(Data extracted from a collection)
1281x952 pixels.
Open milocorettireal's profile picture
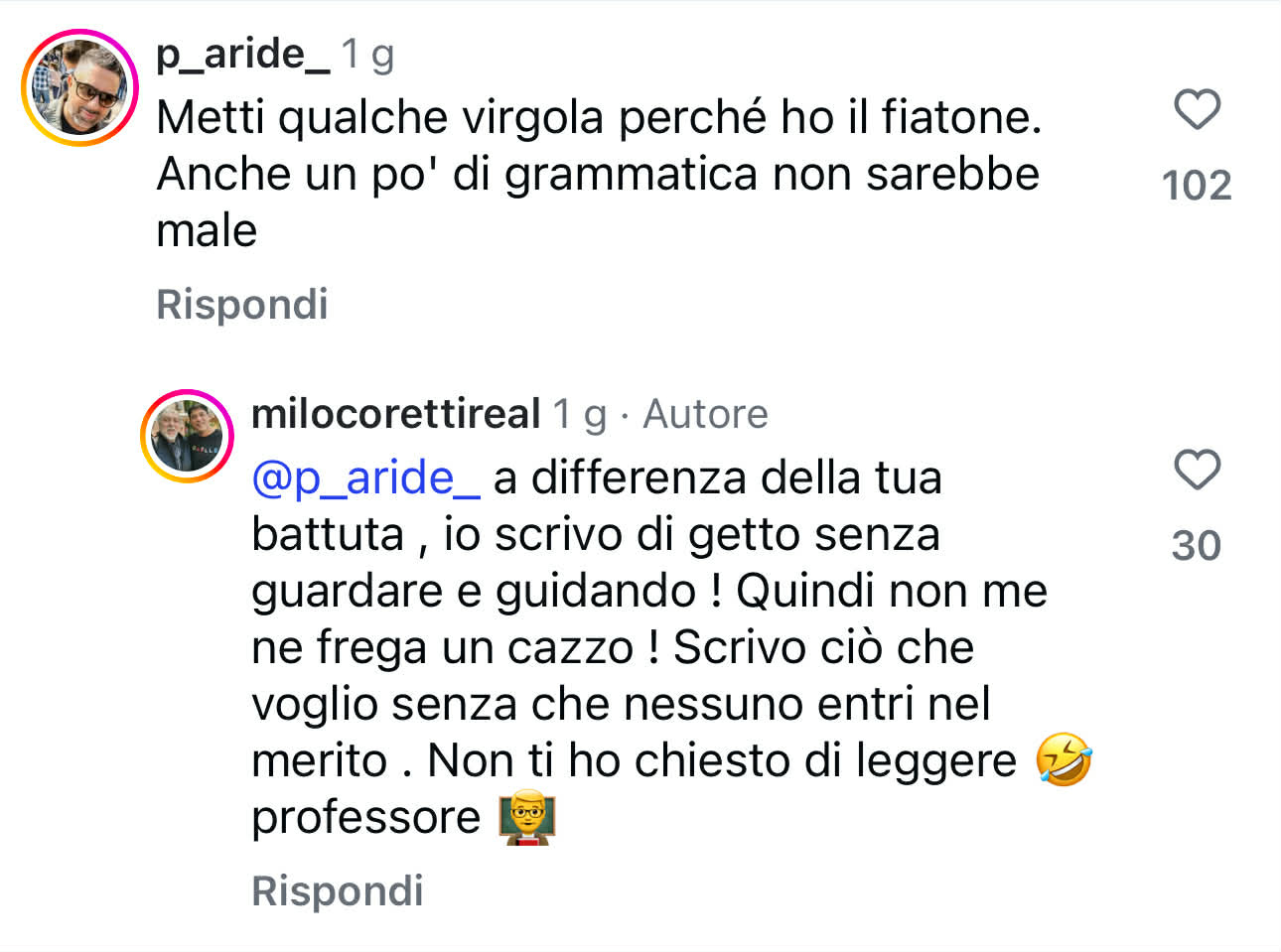(188, 436)
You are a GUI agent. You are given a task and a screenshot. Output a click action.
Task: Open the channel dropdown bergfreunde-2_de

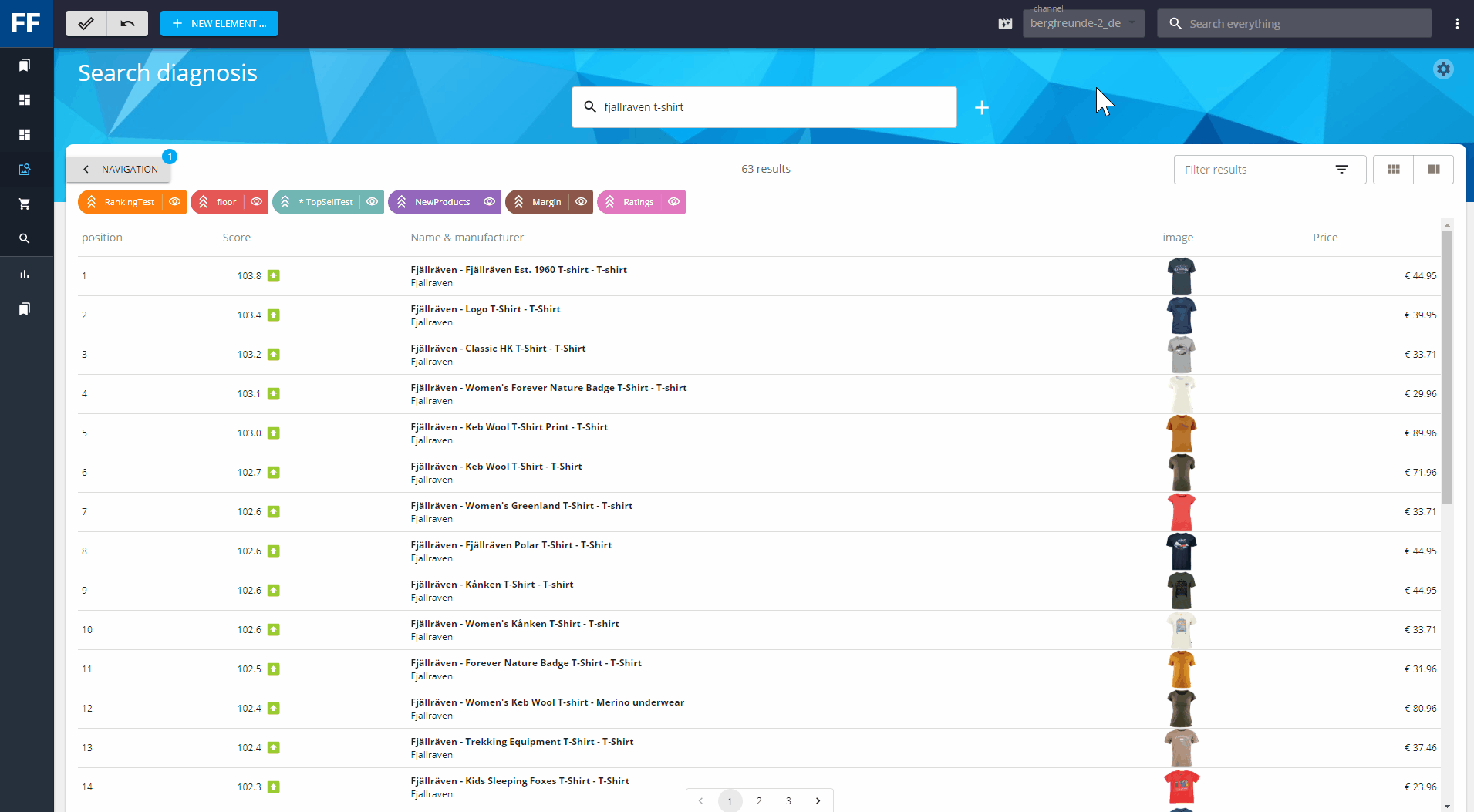1083,23
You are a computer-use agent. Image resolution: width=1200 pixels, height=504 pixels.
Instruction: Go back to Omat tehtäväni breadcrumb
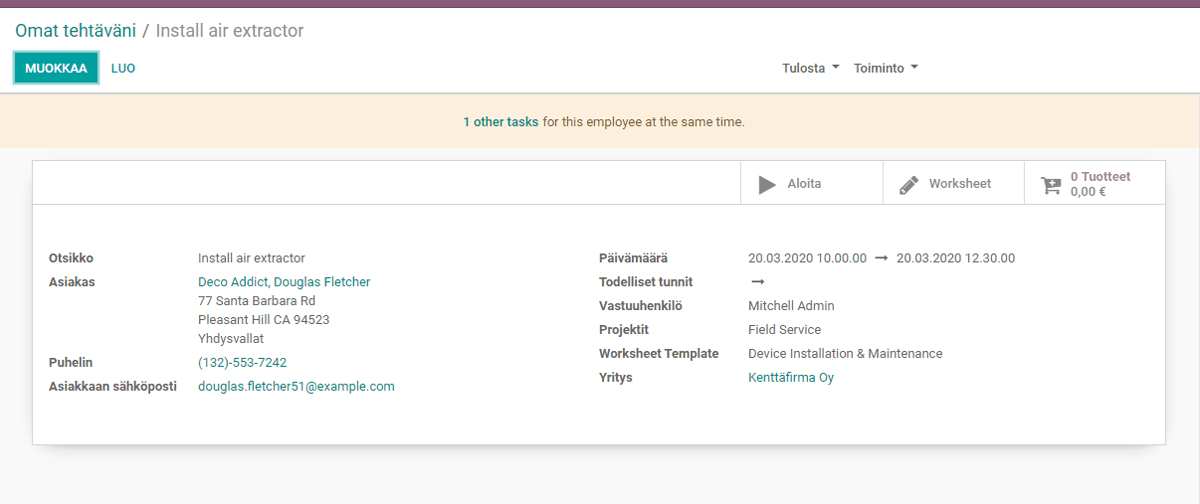(x=75, y=31)
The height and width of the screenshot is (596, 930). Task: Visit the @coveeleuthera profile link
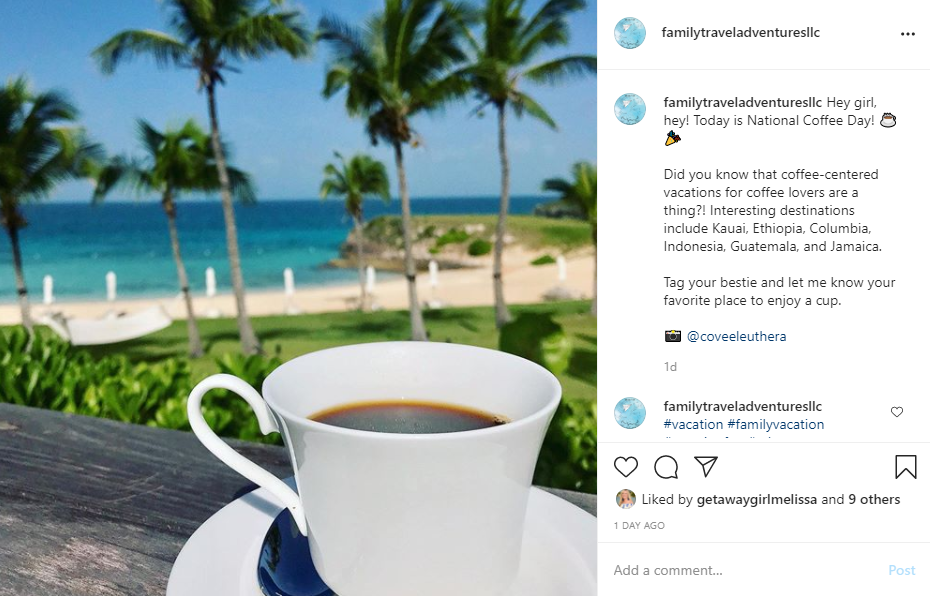point(736,336)
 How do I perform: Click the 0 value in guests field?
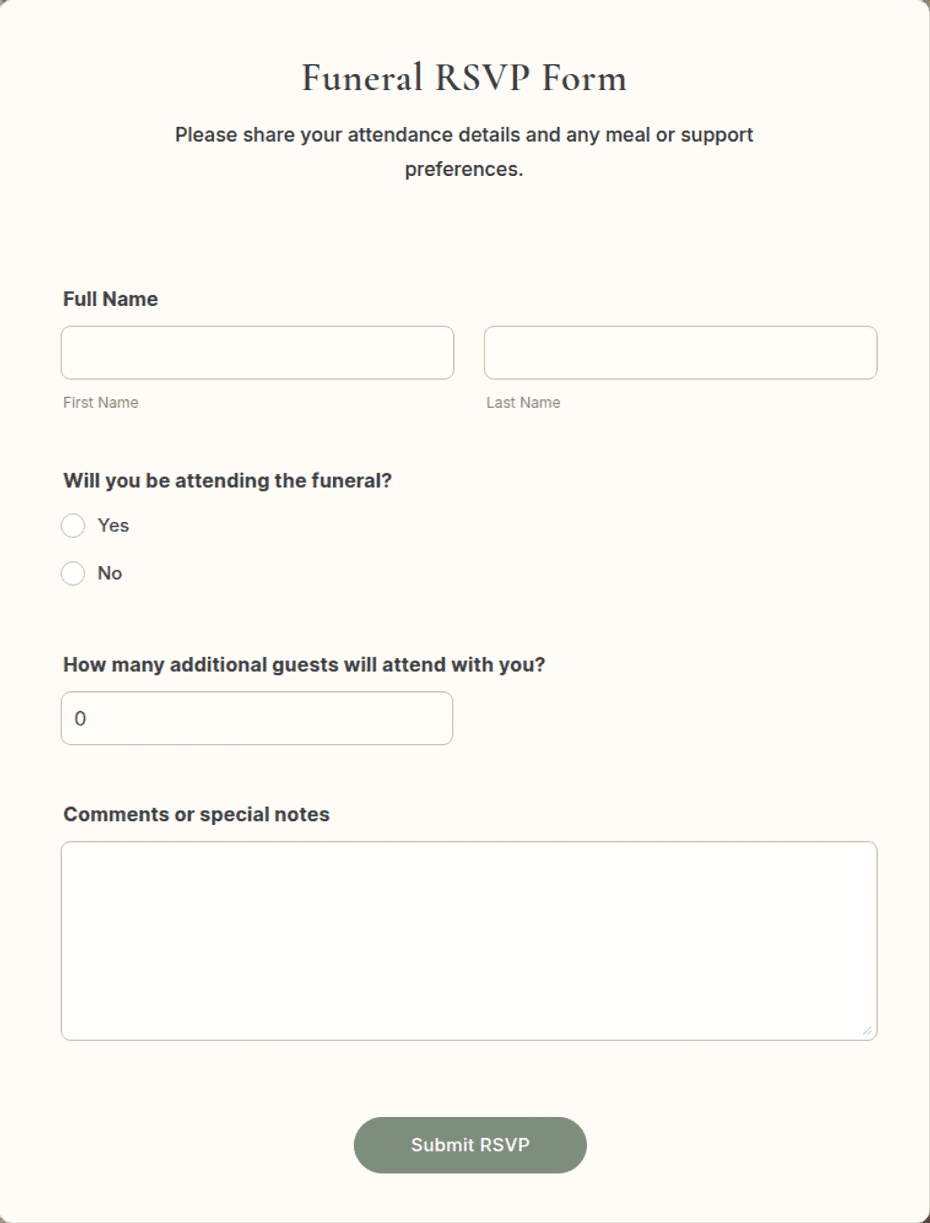coord(81,719)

→ **Task statement**
Rewrite all the entries above as a numbered list with one line per item and no blank lines. Leave the pictures out.

→ **Reply to the exercise**
1. 1281x952 pixels.
2. Open milocorettireal's profile picture
3. (188, 436)
4. You are a GUI agent. You are given a task and a screenshot. Output a click action.
5. Task: Open the channel dropdown bergfreunde-2_de
6. 1083,23
7. You are a computer-use agent. Image resolution: width=1200 pixels, height=504 pixels.
8. Instruction: Go back to Omat tehtäväni breadcrumb
9. (x=75, y=31)
10. The height and width of the screenshot is (596, 930). Task: Visit the @coveeleuthera profile link
11. point(736,336)
12.  How do I perform: Click the 0 value in guests field?
13. coord(81,719)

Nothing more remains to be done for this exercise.